Requirement a: Could you rewrite the paragraph of the financial crisis text that begins "Polarised politics in the wake" more briefly, keeping its main facts?

[START Text extract]

Polarised politics in the wake of financial crises echo throughout modern history, but evidence of a causal link between economic downturns and populism is limited. This column shows that financial crisis-induced misery boosted far right-wing voting in interwar Germany. In towns and cities where many firms were exposed to failing banks, Nazi votes surged. In particular, places exposed to the one bank led by a Jewish chairman registered particularly strong increases of support – scapegoating Jews was easier with seemingly damning evidence of their negative influence.  

Can financial crises fan the flames of fanaticism? The Great Recession of 2007-08 not only wrought havoc on employment and output, but its aftermath has seen the rise of populism across the Western world, from Sweden to Spain and from Germany to the US. Many cross-country studies claim that there is a direct link from financial crisis to right-wing populist movements (Mian et al. 2014, Algan et al. 2017, Eichengreen 2018). The Financial Times led its ‘10 years after’ editorial on the crisis of 2008 with the headline “populism is the true legacy of the financial crisis”.1 And yet, cross-country evidence is often inconclusive, and hard evidence of a causal link running from financial shocks to political catastrophe has been difficult to come by. 

In a new study, we provide such evidence for the canonical case of Germany during the 1930s (Doerr et al. 2019). The country saw one of the worst depressions on record, with output contracting by more than a quarter, and sky-rocketing unemployment. Germany’s slump was aggravated by a severe banking crisis in the summer of 1931, which helped turn an ordinary recession into the Great Depression (Figure 1). The crisis was triggered by the collapse of Danatbank, one of Germany’s four big universal banks. Following a Central European banking crisis that had begun in Austria in May, German banks experienced deposit withdrawals. Danatbank itself faced unsustainable losses when one of its borrowers, a large textile firm, defaulted due to fraud and bad luck. The ensuing bank run led to a suspension of bank deposits, the failure of another bank, Dresdner, and a three-week bank holiday with Germany’s de facto exit from the gold standard. Both external and domestic factors, combined with political inactivity because of repayments (due to political conflict between Germany and France over reparations), turned Danatbank’s troubles into a full-blown financial crisis (Ferguson and Temin 2003, Born 1967, Schnabel 2004).

[END Text extract]

Requirement b: Can you repeat the records from the line that contains "The image size is (727, 727)." through the end of the records, leaving the pictures out of your answer?

[START Input for this task]

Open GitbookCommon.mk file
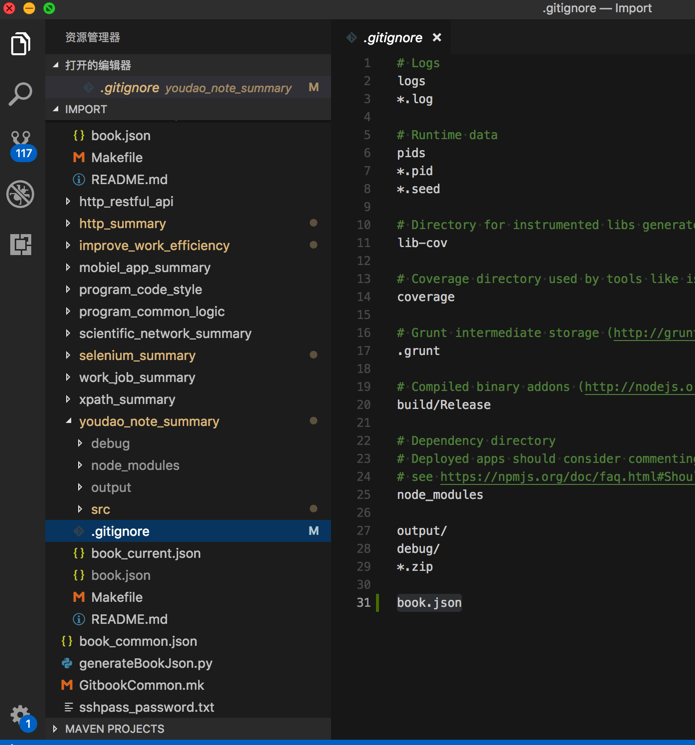Viewport: 695px width, 745px height. click(x=141, y=685)
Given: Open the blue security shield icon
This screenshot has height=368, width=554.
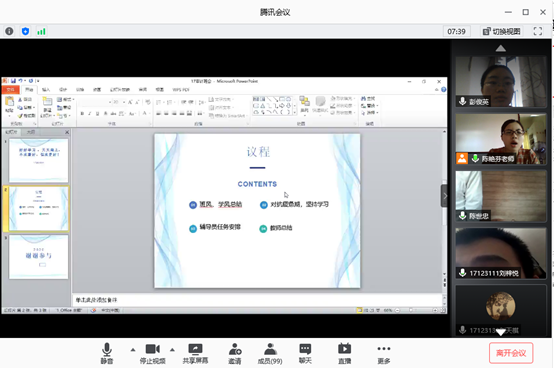Looking at the screenshot, I should click(x=25, y=31).
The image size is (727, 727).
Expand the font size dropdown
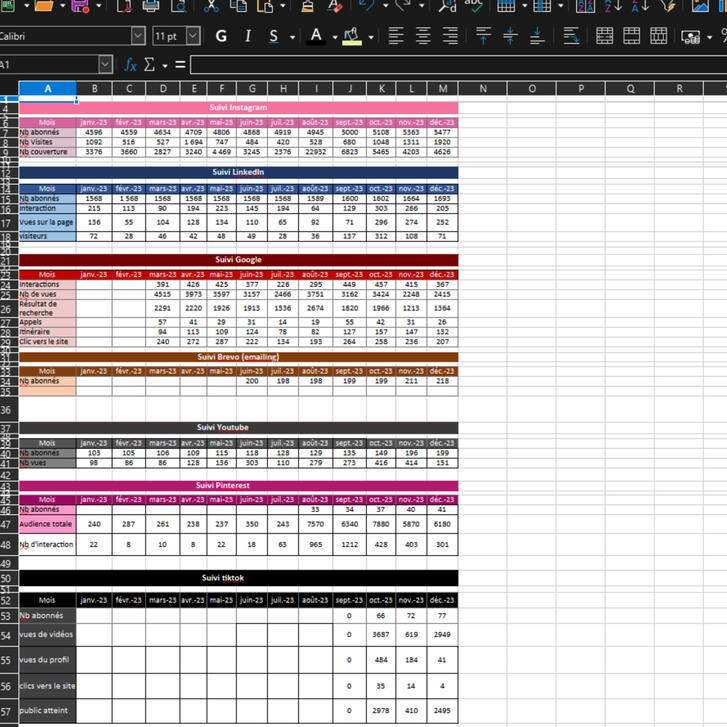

[END Input for this task]

Written answer a: Political polarization has often followed financial crises, but evidence that economic downturns cause populism is limited. This column shows that misery caused by the financial crisis raised far-right voting in interwar Germany. Nazi votes surged in towns and cities where many firms were exposed to failing banks. The rise was especially strong where firms were exposed to the one bank led by a Jewish chairman, because that seemingly damning evidence made scapegoating Jews easier.

Written answer b:
The image size is (727, 727).
Expand the font size dropdown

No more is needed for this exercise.